Miguel é um dos atingidos que participaram da reunião do CIF nesta segunda e terça, em Belo Horizonte. Eles vieram de várias localidades cobrar urgência na resolução dos problemas. Na oportunidade, entregaram um oficio para o Ministério Público Federal (MPF), responsável pela negociação, assinado por comissões de diversas cidades atingidas cobrando que a instituição acelere as contratações.  

“É uma vergonha para o processo na bacia do Rio Doce que os atingidos do rio Paraopeba já tenham prazo definido para o início das atividades de suas assessorias (o que é uma grande e importante conquista) enquanto nós, que sofremos há mais de 3 anos e meio, não temos nenhum prazo real para este início. Enquanto isto, sofremos com o descaso e a falta de respeito da Fundação Renova que nega nossos direitos e causa muitos conflitos em nossas comunidades.”, afirma um trecho do documento.

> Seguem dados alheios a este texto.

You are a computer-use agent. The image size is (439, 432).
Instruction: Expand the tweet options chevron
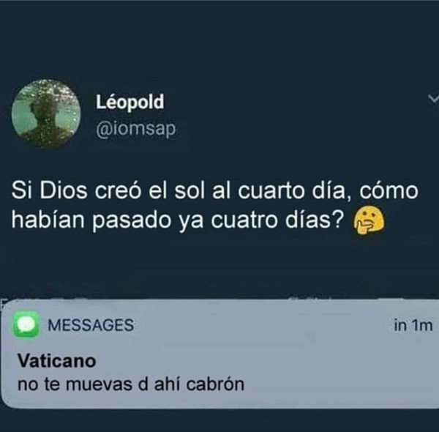[x=433, y=98]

Alem do ofício, foram entregues cartas escritas pelas comunidades e comissões que relatam os problemas e cobram agilidade. Uma delas foi feita à mão e assinada por 50 atingidos e atingidas de Pedra Corrida, distrito de Periquito.  Colocando o assunto da carta como “o desprezo da Renova com a população”, eles narram muitas situações de violações de direitos humanos na localidade, citam exemplos de idosos e doentes sem nenhum tipo de atenção e finalizam:

“Senhores do Ministério Público Federal, nos ajude pelo amor de Deus, pois tanto o consórcio UHE Baguari, a Renova, a Vale do rio Doce, que é hoje é chamada de Vale e Samarco, cruzaram os braços, não querendo nos indenizar e nem tão pouco olhando a saúde da população e nem tão pouco o lazer da população… agradecemos ao Ministério Público Federal, crendo que vossas senhorias possam ajudar essa humilde comunidade que sofre e muito”.

Agora, as comunidades aguardam resposta do Ministério Público Federal MPF) e das mineradoras.